Given information.
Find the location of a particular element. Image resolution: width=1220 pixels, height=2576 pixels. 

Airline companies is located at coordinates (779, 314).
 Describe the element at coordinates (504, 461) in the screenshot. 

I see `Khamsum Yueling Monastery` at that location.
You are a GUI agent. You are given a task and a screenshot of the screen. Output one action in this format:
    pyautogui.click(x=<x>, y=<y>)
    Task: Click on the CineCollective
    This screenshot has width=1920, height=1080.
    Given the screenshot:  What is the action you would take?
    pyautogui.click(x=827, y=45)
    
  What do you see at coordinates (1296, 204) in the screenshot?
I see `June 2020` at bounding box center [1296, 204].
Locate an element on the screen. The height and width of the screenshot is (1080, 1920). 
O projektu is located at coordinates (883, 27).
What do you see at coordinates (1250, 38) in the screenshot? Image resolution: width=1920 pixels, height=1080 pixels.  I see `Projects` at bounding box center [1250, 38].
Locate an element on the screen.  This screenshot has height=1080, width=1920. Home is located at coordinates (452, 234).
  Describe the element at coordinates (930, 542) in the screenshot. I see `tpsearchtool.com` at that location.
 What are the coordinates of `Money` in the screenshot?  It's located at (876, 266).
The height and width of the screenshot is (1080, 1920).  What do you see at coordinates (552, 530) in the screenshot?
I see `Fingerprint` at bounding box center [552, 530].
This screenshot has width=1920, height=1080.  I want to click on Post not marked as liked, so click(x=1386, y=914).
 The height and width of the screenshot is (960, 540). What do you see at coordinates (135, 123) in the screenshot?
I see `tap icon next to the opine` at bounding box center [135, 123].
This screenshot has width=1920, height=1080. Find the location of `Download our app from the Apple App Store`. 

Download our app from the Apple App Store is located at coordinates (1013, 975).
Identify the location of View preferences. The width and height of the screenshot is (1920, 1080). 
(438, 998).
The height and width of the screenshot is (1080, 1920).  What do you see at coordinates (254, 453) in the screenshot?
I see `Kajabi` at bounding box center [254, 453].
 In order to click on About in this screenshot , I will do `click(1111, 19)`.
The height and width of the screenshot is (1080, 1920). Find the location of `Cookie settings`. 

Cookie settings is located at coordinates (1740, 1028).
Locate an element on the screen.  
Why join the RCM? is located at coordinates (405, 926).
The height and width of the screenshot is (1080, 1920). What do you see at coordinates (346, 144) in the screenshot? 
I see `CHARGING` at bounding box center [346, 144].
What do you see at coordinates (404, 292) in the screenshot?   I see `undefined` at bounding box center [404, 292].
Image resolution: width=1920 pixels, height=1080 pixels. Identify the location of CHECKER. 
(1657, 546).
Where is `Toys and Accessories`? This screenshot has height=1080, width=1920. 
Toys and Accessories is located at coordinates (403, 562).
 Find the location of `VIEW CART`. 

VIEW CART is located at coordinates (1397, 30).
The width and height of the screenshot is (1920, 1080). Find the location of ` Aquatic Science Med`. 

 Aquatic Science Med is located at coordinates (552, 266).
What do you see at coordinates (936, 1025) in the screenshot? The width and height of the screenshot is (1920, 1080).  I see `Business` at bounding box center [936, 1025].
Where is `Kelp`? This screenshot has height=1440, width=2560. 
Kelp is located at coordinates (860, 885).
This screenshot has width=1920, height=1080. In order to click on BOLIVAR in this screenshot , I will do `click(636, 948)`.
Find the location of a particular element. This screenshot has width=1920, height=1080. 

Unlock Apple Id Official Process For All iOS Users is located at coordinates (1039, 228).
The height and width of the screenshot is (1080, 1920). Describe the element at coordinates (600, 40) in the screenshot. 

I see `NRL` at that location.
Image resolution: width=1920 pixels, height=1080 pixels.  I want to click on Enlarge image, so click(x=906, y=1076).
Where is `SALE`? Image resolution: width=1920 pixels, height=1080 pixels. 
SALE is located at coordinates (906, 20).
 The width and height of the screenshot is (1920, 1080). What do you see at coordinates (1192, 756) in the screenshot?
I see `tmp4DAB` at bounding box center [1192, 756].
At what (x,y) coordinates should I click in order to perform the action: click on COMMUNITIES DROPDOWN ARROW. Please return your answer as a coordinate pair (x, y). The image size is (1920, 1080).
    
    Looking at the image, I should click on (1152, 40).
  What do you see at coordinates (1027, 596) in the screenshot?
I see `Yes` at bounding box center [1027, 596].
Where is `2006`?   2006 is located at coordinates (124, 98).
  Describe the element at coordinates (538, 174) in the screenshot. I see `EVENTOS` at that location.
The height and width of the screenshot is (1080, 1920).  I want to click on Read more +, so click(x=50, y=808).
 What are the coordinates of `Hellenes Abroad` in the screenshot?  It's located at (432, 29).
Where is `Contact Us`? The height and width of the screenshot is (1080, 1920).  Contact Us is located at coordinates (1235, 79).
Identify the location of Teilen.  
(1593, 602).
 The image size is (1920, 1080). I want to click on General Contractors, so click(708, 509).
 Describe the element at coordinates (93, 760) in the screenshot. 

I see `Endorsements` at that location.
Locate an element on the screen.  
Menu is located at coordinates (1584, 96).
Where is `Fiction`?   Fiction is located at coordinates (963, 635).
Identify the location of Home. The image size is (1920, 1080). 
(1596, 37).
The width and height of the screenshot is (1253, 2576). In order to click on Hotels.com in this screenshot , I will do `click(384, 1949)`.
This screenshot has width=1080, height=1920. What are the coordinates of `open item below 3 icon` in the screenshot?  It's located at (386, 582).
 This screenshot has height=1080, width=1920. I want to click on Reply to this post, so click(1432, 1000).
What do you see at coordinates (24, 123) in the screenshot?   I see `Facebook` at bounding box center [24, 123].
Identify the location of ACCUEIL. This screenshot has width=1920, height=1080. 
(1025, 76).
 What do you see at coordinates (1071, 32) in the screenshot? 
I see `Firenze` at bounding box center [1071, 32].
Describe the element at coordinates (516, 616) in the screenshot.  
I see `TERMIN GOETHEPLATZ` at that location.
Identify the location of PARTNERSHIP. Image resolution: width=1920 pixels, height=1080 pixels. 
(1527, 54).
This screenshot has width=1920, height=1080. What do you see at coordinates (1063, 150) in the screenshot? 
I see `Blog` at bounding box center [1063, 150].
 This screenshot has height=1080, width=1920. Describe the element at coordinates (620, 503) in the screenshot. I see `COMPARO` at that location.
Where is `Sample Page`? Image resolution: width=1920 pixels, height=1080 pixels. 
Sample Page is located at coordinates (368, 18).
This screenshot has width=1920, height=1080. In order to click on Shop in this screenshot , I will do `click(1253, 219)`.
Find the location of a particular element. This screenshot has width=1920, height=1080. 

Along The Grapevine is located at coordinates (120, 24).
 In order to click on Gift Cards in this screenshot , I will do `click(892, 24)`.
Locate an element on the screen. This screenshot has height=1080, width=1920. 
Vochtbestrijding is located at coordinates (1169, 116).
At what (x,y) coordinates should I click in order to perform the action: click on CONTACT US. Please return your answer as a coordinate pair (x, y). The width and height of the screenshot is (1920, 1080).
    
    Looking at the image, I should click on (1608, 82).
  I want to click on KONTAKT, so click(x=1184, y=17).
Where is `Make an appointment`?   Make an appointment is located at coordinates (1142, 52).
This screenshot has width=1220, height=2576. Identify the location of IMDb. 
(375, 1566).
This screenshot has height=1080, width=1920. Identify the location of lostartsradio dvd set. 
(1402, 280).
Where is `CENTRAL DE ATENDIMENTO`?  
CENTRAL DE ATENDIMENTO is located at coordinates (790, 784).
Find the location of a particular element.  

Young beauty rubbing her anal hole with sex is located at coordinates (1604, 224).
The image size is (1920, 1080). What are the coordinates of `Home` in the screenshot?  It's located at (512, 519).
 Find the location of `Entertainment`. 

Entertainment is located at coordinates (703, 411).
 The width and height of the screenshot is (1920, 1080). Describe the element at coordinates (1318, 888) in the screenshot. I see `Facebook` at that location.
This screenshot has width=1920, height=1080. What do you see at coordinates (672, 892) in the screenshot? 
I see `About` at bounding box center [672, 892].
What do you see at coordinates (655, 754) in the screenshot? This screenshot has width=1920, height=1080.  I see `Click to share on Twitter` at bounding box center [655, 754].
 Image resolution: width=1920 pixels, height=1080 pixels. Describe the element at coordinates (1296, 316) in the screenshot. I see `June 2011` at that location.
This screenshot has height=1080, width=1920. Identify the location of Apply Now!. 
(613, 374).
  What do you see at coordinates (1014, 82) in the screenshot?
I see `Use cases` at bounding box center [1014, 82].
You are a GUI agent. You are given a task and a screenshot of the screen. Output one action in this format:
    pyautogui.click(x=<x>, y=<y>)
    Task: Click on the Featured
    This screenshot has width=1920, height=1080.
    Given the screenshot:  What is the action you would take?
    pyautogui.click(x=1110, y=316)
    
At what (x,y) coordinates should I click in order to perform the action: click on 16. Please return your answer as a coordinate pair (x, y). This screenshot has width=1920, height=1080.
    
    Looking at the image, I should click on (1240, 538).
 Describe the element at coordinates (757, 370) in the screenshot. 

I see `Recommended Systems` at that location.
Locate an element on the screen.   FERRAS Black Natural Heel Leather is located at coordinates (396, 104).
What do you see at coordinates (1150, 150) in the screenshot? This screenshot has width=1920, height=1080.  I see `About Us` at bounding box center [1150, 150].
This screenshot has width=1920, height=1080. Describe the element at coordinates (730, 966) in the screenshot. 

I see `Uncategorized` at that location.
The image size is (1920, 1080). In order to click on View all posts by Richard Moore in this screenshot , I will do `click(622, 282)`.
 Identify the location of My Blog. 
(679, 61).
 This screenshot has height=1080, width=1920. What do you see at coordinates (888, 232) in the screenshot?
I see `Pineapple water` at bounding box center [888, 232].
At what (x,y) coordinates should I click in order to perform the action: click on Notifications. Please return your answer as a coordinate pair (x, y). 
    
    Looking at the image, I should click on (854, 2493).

To be done. Copy out the lines starting with the one containing "y). The image size is (1920, 1080)." and ending with the one containing "Describe the element at coordinates (538, 174)", character for character.

Finished answer.
At what (x,y) coordinates should I click in order to perform the action: click on COMMUNITIES DROPDOWN ARROW. Please return your answer as a coordinate pair (x, y). The image size is (1920, 1080).
    
    Looking at the image, I should click on (1152, 40).
  What do you see at coordinates (1027, 596) in the screenshot?
I see `Yes` at bounding box center [1027, 596].
Where is `2006`?   2006 is located at coordinates (124, 98).
  Describe the element at coordinates (538, 174) in the screenshot. I see `EVENTOS` at that location.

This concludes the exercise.